Tuesday, May 1, 2012

From LOW to PWNED [4] Browsable Directories


Post [4] Browsable Directories

"Index of" can be your friend and the  same with "web mirroring". Unfortunately, and also to the point of the talk/series you have to go look at this crap.  It's *usually* not important. stuff like the /icons/ in Apache.


But every now and then pure gold will show up.  so you have to go look at it.

LOW?


So some examples of browsable directories that were not /icons/  :-)





yeah yeah but real world?! so for story time, we were doing a PT, the site had SQL Injection so were able to pull down lots of data but the sensitive stuff was *encrypted* so we were kinda stuck.  Poking around further we found a directory with indexing enabled. what was there?  database backup and a site back up with the decryptMe PHP function along with the current encrypt key :-)  All from a "low" vulnerability.


CG

4 comments:

Anonymous said...

Excellent! All too often we as pen testers overlook such findings for various reasons (time limits, number of machines, etc). This is a great reminder that we need to look at the bigger picture.

jcran said...

got any suggestions for better automated checks? -- absence of the word 'icons' -- keywords? -- number of directories available? -- types of files?

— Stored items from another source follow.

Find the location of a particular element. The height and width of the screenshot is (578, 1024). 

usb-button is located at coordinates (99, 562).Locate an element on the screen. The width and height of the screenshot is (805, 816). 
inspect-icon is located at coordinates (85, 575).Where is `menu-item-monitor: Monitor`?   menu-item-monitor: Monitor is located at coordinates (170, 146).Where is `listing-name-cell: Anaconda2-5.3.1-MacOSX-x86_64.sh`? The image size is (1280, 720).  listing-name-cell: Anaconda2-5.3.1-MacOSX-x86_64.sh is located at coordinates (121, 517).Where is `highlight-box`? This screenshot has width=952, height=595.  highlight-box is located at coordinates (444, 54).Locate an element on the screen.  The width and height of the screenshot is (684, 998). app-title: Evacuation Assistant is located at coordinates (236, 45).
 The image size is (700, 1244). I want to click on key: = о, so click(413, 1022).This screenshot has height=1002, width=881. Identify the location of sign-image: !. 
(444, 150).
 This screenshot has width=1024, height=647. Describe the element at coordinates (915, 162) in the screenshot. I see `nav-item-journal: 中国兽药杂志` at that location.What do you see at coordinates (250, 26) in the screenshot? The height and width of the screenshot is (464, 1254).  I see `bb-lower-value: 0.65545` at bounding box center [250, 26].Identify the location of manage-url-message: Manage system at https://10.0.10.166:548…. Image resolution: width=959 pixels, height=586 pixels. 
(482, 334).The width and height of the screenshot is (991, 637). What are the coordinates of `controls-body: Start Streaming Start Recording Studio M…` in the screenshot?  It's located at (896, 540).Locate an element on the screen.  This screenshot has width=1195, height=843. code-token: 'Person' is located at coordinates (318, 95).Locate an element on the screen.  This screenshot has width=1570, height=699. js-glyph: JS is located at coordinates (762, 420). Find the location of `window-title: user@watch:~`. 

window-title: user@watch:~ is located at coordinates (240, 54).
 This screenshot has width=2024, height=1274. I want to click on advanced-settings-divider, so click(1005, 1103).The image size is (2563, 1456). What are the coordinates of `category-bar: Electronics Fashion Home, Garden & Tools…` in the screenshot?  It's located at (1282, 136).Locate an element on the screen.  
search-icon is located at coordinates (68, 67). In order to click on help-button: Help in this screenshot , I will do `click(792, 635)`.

scanners with tiny humans inside?

CG said...

excellent question...dont have an immediate answer for you though jcran.

Ficti0n said...

Jcran, you could easily just setup 10 line python script to request a list of pages from your nexpose scanner results on browse-able directories.. Then simply request the pages from the list and do a regex on the response. Just match on certain extensions such as doc, cfg, sql, php, aspx, backup, copy etc etc Then print out what was found extension wise.

This in my opinion isn't the greatest idea because a lot can still be missed but its better then not checking them at all. I feel browse able directories are usually just an open door half the time if find them so always worth manually checking.